Check out the No. 24 regular-season moment in Ravens history HERE.
Baltimore loves its kickers.
Steve Myhra’s short field goal introduced us to “sudden death” in the 1958 NFL championship game at Yankee Stadium.
Jim O’Brien’s 32-yard kick with five seconds remaining gave the Colts a 16-13 win over Dallas in the mistake-laden Super Bowl V.
Two-time Pro Bowl selection Toni Linhart helped the Bert Jones-era Colts to the first of three straight AFC East championships in 1975 with a 31-yarder in overtime to beat Miami in the thick fog at Memorial Stadium.
A Ravens Ring of Honor member, Matt Stover is still beloved around town today and kicked offense-challenged teams to many victories for over a decade, including two in the midst of a nightmare five-game stretch without scoring a touchdown in 2000.
Billy Cund– never mind.
None compare to Justin Tucker, the 2012 undrafted free agent from Texas who had to try out at rookie minicamp just to be signed to Baltimore’s 90-man offseason roster. Months later, the rookie had not only won the job, but he’d make the biggest kick in franchise history, a 47-yard field goal in single-digit temperatures to upset Denver in double overtime in the divisional round.
Tucker’s excellence would become even more evident in his second season. The 2013 Ravens were a much different team coming off the win in Super Bowl XLVII. Future Hall of Famers Ray Lewis and Ed Reed were gone, top wide receiver Anquan Boldin had been inexplicably traded away, and tight end Dennis Pitta had missed most of the season with a devastating hip injury suffered early in training camp. Super Bowl MVP Joe Flacco struggled mightily without his top two receivers from the previous year while a diminished Ray Rice and the running game had completely collapsed, leaving the Ravens with one of the worst offenses in the NFL.
But John Harbaugh’s team had rallied from a 4-6 start to win three straight games and crawl back into playoff contention going into a Monday game at Detroit in Week 15. Tucker had been much of Baltimore’s offense that season, hadn’t missed a field goal since Week 2, and would be named to his first Pro Bowl and be voted team MVP later that month, but the Ravens would never need him more than on that night.
Tucker’s work in the first half was nothing extraordinary as the Ravens had moved the ball pretty well before stalling in the red zone three different times, settling for field goals of 29, 24, and 32 yards to give them a 9-7 lead at intermission. The second half was a different story as the 24-year-old connected from 49 yards in the third quarter and hit from 53 yards away halfway through the last period to give Baltimore a 15-10 lead.

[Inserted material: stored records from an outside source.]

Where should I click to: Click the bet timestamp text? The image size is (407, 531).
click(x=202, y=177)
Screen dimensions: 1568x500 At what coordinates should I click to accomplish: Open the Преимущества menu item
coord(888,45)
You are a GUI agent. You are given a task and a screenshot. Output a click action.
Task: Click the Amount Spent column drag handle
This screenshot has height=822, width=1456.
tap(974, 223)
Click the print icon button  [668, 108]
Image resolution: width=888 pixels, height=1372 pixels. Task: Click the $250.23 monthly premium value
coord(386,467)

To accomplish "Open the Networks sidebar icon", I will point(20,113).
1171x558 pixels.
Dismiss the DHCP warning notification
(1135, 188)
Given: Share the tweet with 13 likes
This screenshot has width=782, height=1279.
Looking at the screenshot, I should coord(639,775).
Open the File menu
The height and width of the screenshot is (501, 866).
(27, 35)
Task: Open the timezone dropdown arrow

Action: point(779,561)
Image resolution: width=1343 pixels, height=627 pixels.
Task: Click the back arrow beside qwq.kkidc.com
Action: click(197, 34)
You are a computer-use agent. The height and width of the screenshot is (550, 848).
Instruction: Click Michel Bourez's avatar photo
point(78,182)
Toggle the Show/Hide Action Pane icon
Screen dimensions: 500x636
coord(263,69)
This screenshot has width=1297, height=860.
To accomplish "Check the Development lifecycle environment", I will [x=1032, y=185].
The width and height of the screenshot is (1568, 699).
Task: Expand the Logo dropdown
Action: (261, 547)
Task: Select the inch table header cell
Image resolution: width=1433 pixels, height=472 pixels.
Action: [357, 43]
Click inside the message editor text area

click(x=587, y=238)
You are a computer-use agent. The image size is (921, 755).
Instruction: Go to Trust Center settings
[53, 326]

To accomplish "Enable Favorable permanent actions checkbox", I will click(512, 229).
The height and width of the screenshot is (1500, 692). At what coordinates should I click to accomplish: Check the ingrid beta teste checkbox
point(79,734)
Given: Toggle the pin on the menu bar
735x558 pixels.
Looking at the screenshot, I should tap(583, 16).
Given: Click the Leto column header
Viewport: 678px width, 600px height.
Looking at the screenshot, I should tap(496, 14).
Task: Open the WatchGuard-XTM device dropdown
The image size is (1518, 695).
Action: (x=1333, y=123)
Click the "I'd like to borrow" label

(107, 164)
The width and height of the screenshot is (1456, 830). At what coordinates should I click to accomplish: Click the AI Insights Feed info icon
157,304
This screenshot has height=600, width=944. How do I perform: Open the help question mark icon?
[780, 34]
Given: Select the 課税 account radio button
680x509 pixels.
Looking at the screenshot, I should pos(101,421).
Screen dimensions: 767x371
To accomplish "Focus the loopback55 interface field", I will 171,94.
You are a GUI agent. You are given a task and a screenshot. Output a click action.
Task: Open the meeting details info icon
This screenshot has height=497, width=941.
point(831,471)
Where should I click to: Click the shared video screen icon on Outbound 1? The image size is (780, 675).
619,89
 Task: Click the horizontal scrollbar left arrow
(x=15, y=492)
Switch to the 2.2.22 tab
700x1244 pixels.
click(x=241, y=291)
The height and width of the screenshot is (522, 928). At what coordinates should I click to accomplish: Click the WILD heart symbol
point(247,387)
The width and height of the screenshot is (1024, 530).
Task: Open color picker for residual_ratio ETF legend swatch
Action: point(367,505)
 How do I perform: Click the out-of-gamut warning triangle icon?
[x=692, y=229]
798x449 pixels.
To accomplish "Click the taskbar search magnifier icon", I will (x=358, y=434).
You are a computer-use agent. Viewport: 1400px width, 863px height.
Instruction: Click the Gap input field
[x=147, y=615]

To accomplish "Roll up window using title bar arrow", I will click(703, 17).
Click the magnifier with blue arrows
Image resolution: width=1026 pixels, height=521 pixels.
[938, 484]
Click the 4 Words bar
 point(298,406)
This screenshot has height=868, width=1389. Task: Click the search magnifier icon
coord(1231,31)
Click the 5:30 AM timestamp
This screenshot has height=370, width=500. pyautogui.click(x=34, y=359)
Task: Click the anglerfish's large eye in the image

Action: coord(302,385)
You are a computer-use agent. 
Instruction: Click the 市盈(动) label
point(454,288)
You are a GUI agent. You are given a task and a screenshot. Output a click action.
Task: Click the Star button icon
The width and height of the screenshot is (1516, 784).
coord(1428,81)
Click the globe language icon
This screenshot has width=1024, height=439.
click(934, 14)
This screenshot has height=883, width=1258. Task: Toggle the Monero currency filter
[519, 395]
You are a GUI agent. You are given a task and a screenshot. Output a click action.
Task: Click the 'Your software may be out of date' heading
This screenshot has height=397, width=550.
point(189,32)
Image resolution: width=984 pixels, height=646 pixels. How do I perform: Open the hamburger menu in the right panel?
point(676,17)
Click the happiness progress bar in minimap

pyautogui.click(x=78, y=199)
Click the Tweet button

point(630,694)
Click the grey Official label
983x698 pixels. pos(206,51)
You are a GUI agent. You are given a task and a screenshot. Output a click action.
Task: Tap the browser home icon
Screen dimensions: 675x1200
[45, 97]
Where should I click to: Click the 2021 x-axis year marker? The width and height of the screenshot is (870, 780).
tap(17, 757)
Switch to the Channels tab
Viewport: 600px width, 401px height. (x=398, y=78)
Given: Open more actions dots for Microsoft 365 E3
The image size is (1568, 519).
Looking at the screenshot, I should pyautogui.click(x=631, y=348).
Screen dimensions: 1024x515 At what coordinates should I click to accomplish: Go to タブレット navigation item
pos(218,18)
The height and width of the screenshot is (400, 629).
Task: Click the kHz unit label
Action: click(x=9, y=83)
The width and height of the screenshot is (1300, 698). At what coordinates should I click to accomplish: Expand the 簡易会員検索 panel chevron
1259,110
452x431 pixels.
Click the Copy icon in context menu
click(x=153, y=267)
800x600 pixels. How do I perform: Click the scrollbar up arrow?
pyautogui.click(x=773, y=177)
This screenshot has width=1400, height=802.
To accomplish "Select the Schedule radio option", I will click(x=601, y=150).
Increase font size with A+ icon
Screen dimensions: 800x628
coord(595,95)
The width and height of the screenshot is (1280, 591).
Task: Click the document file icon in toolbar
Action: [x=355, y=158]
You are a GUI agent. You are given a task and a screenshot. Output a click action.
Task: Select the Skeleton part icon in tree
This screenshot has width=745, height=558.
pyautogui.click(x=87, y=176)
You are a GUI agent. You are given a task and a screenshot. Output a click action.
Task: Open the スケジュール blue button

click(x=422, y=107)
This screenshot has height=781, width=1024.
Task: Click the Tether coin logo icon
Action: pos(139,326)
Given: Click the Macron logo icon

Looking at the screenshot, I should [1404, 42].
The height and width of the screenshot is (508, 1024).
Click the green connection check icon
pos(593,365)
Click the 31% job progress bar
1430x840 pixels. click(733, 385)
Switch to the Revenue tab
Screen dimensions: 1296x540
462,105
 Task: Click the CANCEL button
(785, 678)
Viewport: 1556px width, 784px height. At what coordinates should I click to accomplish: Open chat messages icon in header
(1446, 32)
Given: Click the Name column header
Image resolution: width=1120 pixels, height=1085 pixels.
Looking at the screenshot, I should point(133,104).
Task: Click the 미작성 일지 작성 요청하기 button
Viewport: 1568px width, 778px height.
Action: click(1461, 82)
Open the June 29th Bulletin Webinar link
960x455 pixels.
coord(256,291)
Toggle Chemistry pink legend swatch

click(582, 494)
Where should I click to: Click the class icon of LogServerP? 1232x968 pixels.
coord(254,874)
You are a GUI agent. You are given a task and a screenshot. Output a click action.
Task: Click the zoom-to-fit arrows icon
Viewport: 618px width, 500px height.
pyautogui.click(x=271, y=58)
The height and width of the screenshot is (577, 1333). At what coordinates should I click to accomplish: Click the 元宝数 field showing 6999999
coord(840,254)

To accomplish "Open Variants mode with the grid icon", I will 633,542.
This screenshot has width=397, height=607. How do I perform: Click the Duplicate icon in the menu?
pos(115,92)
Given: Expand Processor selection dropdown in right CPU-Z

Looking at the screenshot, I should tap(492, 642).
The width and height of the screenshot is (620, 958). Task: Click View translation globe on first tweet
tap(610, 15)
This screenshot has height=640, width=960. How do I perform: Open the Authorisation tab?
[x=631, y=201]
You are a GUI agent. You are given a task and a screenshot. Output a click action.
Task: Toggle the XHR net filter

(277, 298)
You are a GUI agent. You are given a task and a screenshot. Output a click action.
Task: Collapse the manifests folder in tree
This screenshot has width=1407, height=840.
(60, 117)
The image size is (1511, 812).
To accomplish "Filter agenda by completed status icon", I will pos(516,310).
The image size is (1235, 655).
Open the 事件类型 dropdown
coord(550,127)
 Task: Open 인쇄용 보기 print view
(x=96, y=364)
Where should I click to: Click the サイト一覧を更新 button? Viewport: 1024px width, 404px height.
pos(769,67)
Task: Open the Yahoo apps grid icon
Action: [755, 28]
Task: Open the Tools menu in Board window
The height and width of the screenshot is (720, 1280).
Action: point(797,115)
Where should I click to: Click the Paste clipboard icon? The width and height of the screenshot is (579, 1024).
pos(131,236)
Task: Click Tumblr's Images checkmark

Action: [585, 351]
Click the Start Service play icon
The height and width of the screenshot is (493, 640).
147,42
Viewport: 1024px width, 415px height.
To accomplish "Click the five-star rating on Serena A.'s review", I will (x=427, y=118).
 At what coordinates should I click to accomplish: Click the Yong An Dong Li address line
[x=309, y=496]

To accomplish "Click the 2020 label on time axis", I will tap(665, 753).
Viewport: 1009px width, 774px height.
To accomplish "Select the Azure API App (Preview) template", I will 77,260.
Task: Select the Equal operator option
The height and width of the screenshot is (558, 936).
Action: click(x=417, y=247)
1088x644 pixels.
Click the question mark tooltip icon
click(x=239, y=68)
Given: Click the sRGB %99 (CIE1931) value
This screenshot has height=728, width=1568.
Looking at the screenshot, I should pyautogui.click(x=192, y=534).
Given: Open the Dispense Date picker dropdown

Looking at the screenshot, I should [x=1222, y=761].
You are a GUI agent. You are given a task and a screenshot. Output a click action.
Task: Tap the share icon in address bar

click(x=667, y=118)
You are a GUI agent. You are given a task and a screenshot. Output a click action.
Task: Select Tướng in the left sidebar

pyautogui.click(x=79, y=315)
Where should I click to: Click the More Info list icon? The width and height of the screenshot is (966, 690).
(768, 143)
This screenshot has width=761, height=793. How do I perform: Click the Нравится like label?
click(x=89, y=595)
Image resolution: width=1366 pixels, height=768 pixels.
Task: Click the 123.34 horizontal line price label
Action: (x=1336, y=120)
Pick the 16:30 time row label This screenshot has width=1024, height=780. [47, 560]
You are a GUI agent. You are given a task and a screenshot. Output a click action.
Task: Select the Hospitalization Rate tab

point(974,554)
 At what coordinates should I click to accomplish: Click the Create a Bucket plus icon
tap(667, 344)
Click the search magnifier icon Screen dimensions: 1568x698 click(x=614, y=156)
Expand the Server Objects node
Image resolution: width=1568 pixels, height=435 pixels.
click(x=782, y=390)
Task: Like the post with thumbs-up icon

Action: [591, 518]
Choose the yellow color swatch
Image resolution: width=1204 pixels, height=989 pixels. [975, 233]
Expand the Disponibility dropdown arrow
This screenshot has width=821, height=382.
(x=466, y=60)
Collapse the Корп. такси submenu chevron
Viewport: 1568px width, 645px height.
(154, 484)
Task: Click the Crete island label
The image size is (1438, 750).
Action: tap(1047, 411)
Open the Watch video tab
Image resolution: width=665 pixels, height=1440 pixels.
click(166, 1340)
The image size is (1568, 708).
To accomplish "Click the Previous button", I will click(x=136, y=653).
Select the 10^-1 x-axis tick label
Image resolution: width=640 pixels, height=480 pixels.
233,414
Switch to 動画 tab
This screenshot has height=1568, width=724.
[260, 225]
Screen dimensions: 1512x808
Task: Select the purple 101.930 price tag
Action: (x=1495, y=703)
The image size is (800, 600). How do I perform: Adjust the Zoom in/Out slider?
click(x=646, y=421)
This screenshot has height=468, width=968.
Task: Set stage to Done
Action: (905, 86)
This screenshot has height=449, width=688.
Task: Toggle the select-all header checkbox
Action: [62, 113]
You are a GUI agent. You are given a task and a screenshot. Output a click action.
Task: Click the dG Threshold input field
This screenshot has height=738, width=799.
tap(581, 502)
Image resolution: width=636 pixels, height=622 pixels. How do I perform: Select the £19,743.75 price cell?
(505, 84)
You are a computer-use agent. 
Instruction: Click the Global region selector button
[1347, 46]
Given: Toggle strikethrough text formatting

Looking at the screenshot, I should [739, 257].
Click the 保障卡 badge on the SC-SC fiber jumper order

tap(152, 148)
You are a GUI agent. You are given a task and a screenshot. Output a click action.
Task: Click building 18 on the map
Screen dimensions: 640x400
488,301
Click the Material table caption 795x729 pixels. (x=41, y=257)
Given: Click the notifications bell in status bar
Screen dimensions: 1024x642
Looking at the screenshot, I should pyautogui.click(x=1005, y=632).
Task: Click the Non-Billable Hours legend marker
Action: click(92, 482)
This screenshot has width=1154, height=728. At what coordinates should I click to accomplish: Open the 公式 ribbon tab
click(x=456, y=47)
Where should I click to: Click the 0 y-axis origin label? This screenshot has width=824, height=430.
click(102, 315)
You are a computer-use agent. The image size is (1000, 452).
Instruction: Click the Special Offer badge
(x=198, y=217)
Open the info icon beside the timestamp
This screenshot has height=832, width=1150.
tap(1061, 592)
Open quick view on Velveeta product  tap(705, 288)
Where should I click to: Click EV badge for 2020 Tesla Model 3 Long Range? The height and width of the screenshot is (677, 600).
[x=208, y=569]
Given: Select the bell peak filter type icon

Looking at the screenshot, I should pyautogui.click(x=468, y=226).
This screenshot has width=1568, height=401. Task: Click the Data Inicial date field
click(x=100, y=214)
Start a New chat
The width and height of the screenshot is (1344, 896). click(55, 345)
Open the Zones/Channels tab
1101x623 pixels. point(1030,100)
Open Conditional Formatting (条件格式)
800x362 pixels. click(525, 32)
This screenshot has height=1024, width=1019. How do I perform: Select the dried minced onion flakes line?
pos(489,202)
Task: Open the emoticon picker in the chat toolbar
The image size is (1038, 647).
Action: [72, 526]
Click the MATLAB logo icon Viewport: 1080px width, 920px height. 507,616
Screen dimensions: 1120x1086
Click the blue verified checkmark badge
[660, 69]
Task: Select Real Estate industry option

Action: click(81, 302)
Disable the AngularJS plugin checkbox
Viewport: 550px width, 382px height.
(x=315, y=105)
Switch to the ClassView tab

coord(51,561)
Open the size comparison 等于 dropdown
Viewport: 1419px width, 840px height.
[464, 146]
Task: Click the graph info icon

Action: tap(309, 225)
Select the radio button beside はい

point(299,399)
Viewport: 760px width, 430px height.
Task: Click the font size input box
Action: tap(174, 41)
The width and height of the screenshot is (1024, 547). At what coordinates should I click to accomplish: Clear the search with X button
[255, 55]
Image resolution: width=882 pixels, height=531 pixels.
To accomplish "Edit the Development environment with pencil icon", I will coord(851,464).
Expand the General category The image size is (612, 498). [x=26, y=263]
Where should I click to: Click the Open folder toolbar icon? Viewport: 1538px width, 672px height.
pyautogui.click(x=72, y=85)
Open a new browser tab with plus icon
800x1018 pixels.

Unfortunately, a Ravens defense that had played well wilted late as quarterback Matthew Stafford and the Lions drove 80 yards for a touchdown and a 16-15 lead with 2:27 remaining. A loss would all but sink Baltimore’s playoff hopes, but a 27-yard strike from Flacco to Jacoby Jones on a third-and-15 gave the Ravens life in Detroit territory just before the two-minute warning.
Facing a fourth-and-8 from the 43 a few plays later and with his offense seemingly about to go for it, Harbaugh surprisingly called timeout with 43 seconds remaining and sent out Tucker to try a franchise-record 61-yard field goal for the lead. Having connected from 70 yards inside the domed Ford Field during pre-game warmups, the second-year kicker told coaches he was ready to win the game with his leg and lobbied for the chance on the sideline.
“I normally wouldn’t do this but I interjected and said, ‘No, I got this,'” Tucker said after making his team-record sixth field goal in the 18-16 win. “Thankfully, they gave me an opportunity, and the best part of it is I didn’t have to come back to the sideline feeling like a jerk if I missed it.”
With two or three yards to spare, Tucker made just the ninth field goal of at least 61 yards in league history and the second longest in the history of Monday Night Football. The Ravens would lose their final two games to miss the postseason for the first time in the Harbaugh era, but that wild kick and remarkable performance cemented Tucker’s status as the best kicker in the game for years to come.